Thomas Tuchel ist auf der Suche nach einem neuen Mittelstürmer für den FC Chelsea - und die Blues machen sich daher offenbar Gedanken über Pierre-Emerick Aubameyang.

Der Angreifer des FC Barcelona soll auf der Liste des englischen Topklubs stehen, berichtete der Transferexperte Fabrizio Romano zuletzt. Demnach verhandele der Klub bereits mit dem Gabuner.

Aber: Ein offizielles Angebot an Barca - mit den Katalanen verbindet den englischen Verein derzeit einiges - habe es noch nicht gegeben. Und, vielleicht noch wichtiger: Barcelonas Trainer Xavi will Aubameyang offenbar auch nicht abgeben.
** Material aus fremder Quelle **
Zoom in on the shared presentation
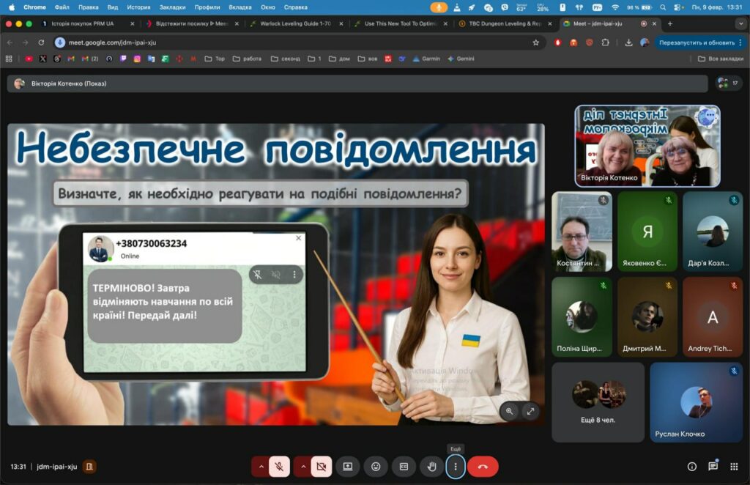This screenshot has height=485, width=750. 510,412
In Medienberichten aus Spanien und England wird deutlich, dass Xavi trotz der Verpflichtung von Robert Lewandowski weiter auf Auba setzen will. Er sieht sein Sturmzentrum mit den beiden erfahrenen Torjägern bestens besetzt, schreibt zum Beispiel die Mundo Deportivo - und titelt am Freitag: „Aubameyang ist für Xavi unantastbar.“

Fall Aubameyang: Gute Argumente für Chelsea und Barca

Aubameyang soll bei seinem Trainer dabei nicht nur als hochkarätiger Backup hoch im Kurs stehen. Der ehemalige Dortmunder könnte für Lewandowski auf den Flügel ausweichen, wie er es einst schon beim BVB tat. Gemeinsam harmonierten die beiden Offensivstars damals gut.

Doch auch zu einem Protagonisten des FC Chelsea hat Aubameyang einen guten Draht, denn Tuchel kennt er ebenfalls schon aus gemeinsamen Zeiten bei der Borussia.

Und der deutsche Erfolgscoach könnte dem 33-Jährigen, der noch bis 2025 in Katalonien unter Vertrag steht, einen Platz als Mittelstürmer Nummer eins anbieten - weil Romelu Lukaku zu Inter Mailand zurückgekehrt ist. Zwar verpflichteten die Blues Raheem Sterling von ManCity, das Zentrum soll dem Vernehmen nach dennoch neu besetzt werden, Sterling als Flügelstürmer wirbeln.

Bei Barca ist der Stammplatz für Lewandowski reserviert. Zudem würde sich der Klub wohl auch nicht gegen weitere Transfereinnahmen wehren. Argumente gibt es also für beide Seiten.

Die nächsten Wochen werden zeigen, wie lange Tuchels Suche nach einem Mittelstürmer noch anhält.